* [Your instructions]: According to the 1963 New Zealand events text below, on what date was the general election held?

* [Excerpted text]:

•••••

The following lists events that happened during 1963 in New Zealand.

Population
 Estimated Population as of 31 December: 2,566,900
 Increase since 31 December 1962: 51,100 (2.03%)
 Males per 100 Females: 100.8

Incumbents

Regal and Vice Regal
Head of State – Elizabeth II
Governor-General – Brigadier Sir Bernard Fergusson GCMG GCVO DSO OBE.

Government
The 33rd New Zealand Parliament concluded and a general election was held on 30 November. This saw the National Party returned with the loss of one seat to have a majority of 10 seats.
Speaker of the House – Ronald Algie.
Prime Minister – Keith Holyoake
Deputy Prime Minister – Jack Marshall.
Minister of Finance – Harry Lake.
Minister of Foreign Affairs – Keith Holyoake.
Attorney-General – Ralph Hanan.

•••••

* [Data extract]:
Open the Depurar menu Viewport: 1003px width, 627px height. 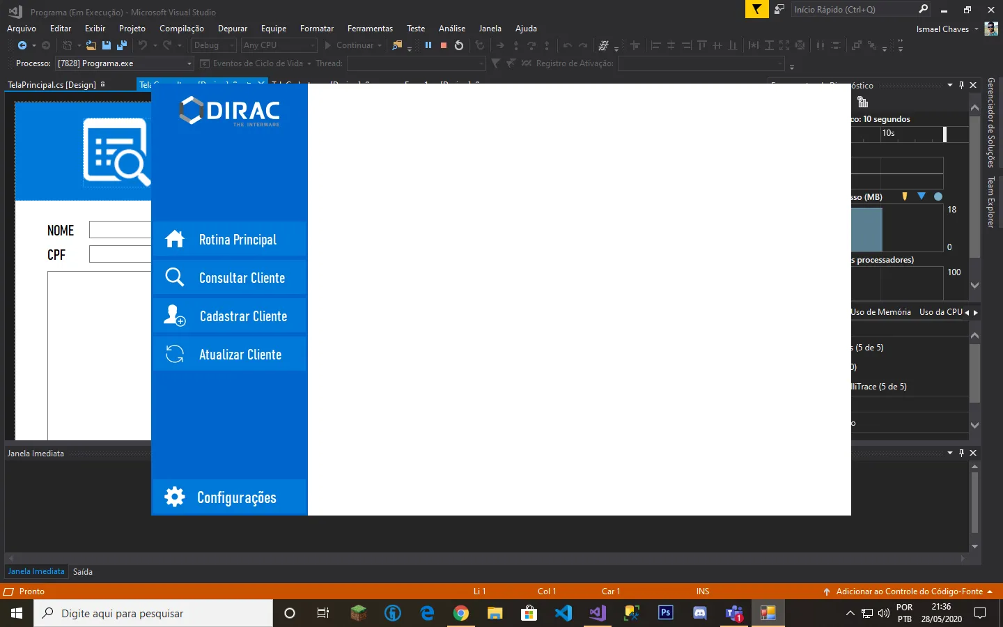[232, 29]
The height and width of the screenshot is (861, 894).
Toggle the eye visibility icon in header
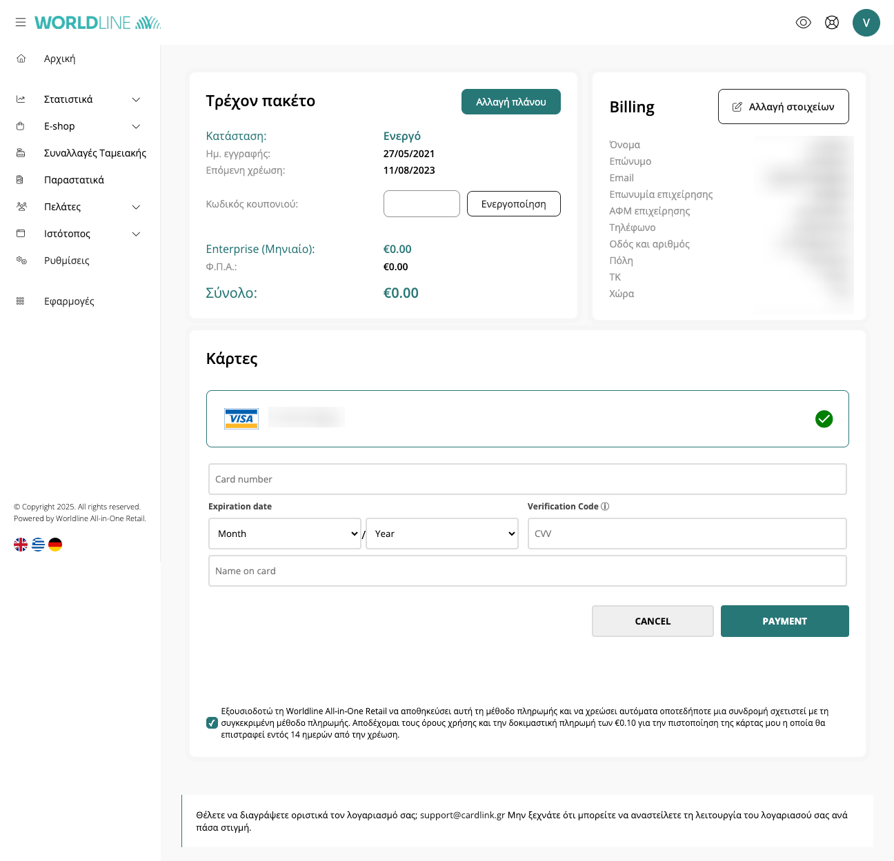(x=803, y=23)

•••••

* [Output of the exercise]: 30 November